Text for analysis:
---
Forgive me to disagree on your unproven statement, but I think there is quite a bunch of players seeking some form of realism in flightsims that need something more than HAWX or Ace Combat delivers (not familiar with the AC series, based on gameplay movies only) but would instantly get frustrated with DCS of F4 level of complexity. In this case I agree with Evil Flower that titles like SC, Jetfighter III or Janes' ATF were best balance of gameplay vs operations complexity/learning curve back in the days, Novalogic short living series falling to more arcade category. Now thinking of it there's only SF series I think that does it well (but sadly doesn't fully deliver in the graphics department, which is of course also factor for new players)
---
Extracted rows
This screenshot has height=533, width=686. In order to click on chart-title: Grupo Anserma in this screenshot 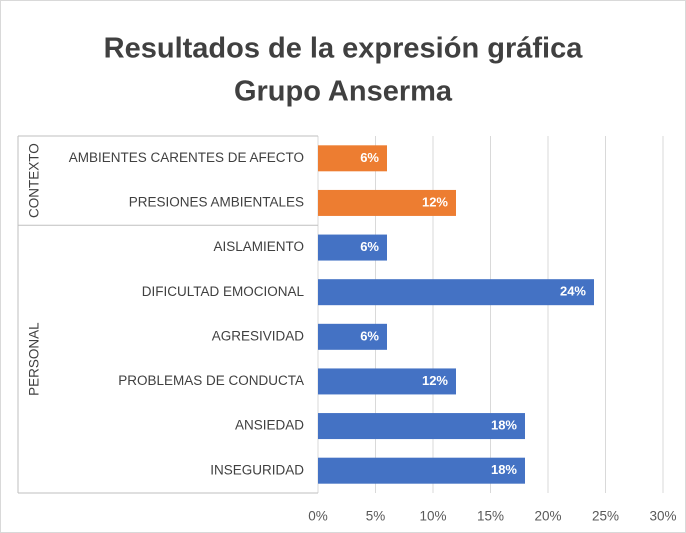, I will do `click(344, 92)`.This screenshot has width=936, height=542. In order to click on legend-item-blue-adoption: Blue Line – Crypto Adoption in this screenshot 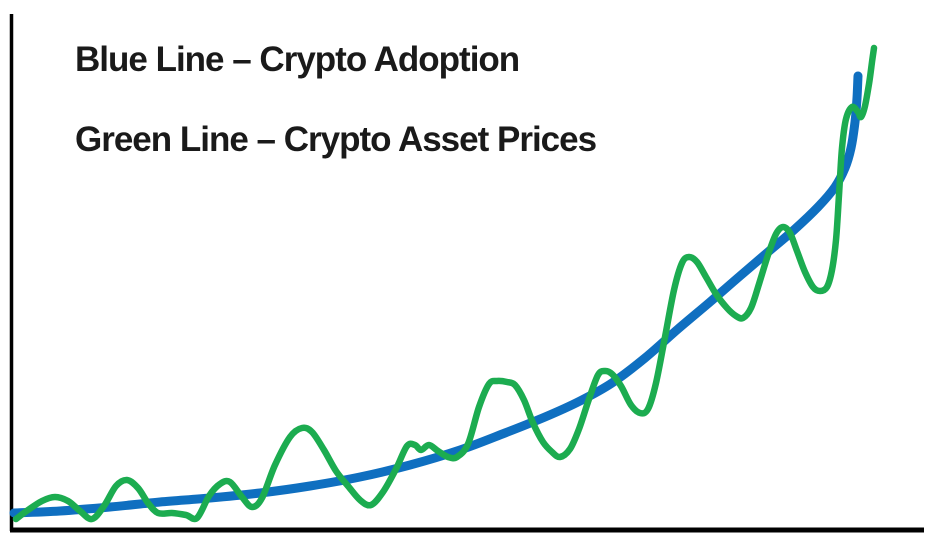, I will do `click(298, 60)`.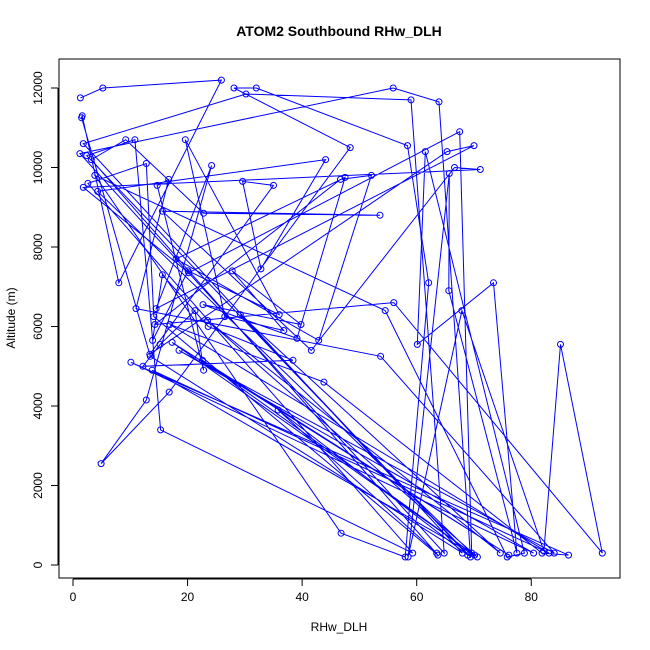 This screenshot has width=650, height=650. What do you see at coordinates (11, 318) in the screenshot?
I see `y-axis-label: Altitude (m)` at bounding box center [11, 318].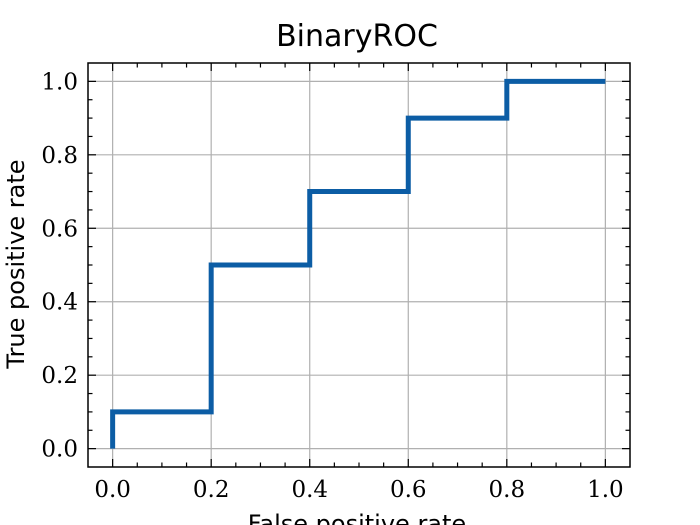 The height and width of the screenshot is (525, 700). Describe the element at coordinates (112, 490) in the screenshot. I see `x-tick-label: 0.0` at that location.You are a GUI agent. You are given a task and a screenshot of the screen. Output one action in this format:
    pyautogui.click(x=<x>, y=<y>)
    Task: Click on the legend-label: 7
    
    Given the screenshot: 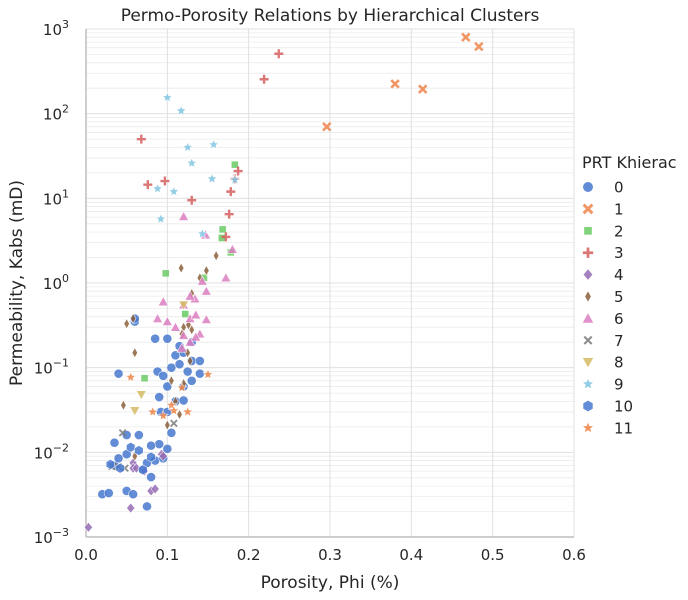 What is the action you would take?
    pyautogui.click(x=619, y=341)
---
Exercise instructions:
A) Translate this sentence from the flight-sim post into Spanish: "In this case I agree with Evil Flower that titles like SC, Jetfighter III or Janes' ATF were best balance of gameplay vs operations complexity/learning curve back in the days, Novalogic short living series falling to more arcade category."
B) According to the flight-sim post, where does the SF series fall short?
You won't need the rows for any of this.

Per-task answers:
A) En este caso, estoy de acuerdo con Evil Flower en que títulos como SC, Jetfighter III o Janes' ATF ofrecían en su día el mejor equilibrio entre jugabilidad y complejidad de las operaciones/curva de aprendizaje, mientras que la efímera serie de Novalogic caía más en la categoría arcade.

B) It doesn't fully deliver in the graphics department.